* **SOURCE MATERIAL**
** start **
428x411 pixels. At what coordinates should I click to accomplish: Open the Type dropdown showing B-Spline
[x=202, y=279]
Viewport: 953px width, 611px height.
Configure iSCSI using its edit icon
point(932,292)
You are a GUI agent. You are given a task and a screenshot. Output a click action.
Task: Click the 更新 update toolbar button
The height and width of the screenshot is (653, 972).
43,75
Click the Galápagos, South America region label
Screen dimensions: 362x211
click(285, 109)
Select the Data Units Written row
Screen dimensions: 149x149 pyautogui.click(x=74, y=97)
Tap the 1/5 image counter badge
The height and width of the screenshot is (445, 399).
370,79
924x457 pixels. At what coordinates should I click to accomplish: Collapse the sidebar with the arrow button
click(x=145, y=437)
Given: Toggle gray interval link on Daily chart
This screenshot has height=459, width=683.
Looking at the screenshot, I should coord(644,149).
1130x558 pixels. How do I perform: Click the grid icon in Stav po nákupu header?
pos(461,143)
** end **
** start **
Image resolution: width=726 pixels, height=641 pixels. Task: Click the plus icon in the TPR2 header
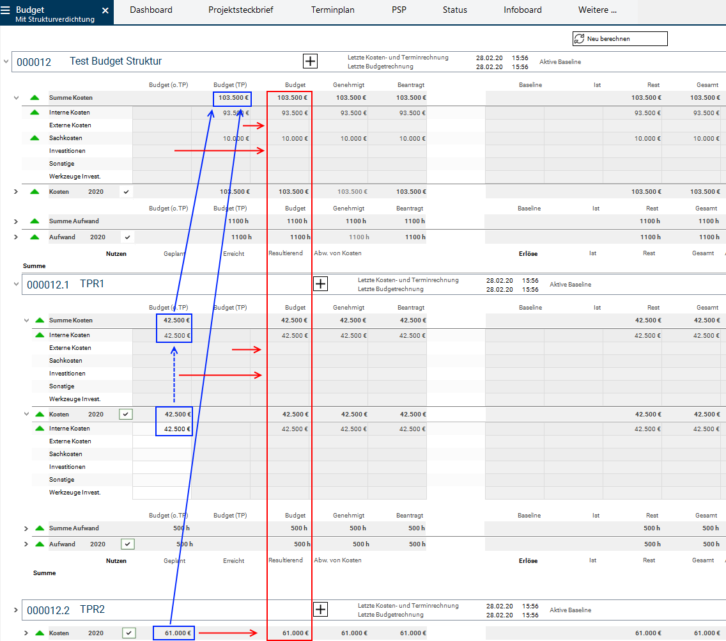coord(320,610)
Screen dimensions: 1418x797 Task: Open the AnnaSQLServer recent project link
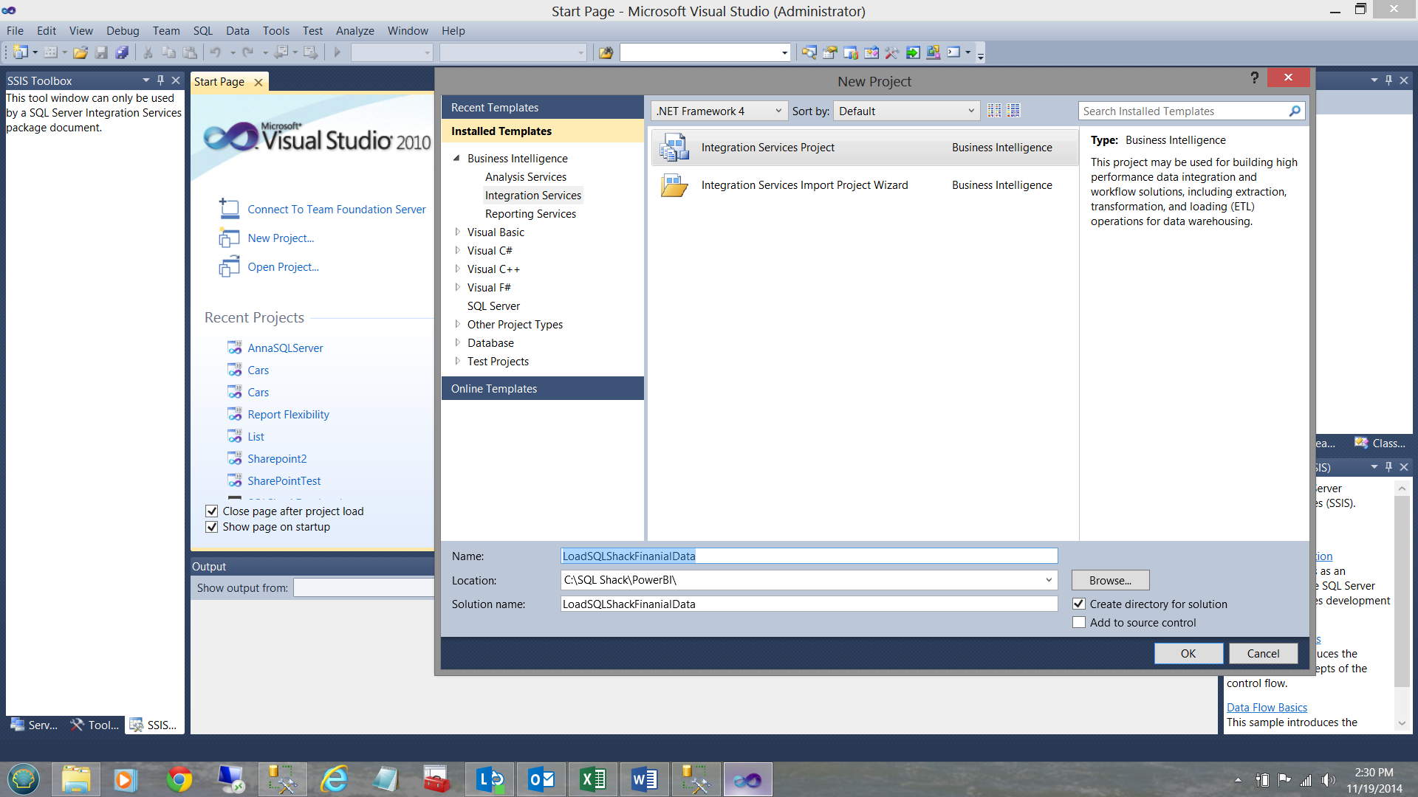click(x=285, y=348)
** end **
** start **
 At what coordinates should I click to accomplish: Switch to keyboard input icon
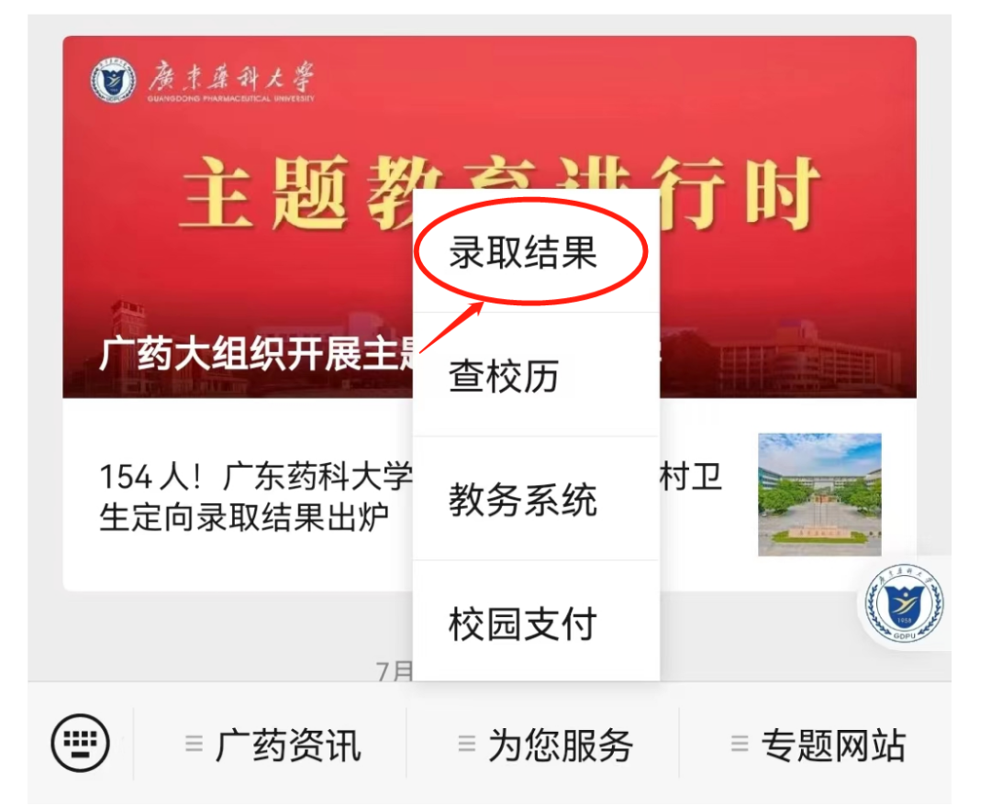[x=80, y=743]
** end **
* **AIM**
Duplicate the data from the line with "Tap the 1/5 image counter badge" up to and including the line with "pos(461,143)", reproducing each line verbatim.

* **SOLUTION FOR THIS TASK**
Tap the 1/5 image counter badge
The height and width of the screenshot is (445, 399).
370,79
924x457 pixels. At what coordinates should I click to accomplish: Collapse the sidebar with the arrow button
click(x=145, y=437)
Given: Toggle gray interval link on Daily chart
This screenshot has height=459, width=683.
Looking at the screenshot, I should coord(644,149).
1130x558 pixels. How do I perform: Click the grid icon in Stav po nákupu header?
pos(461,143)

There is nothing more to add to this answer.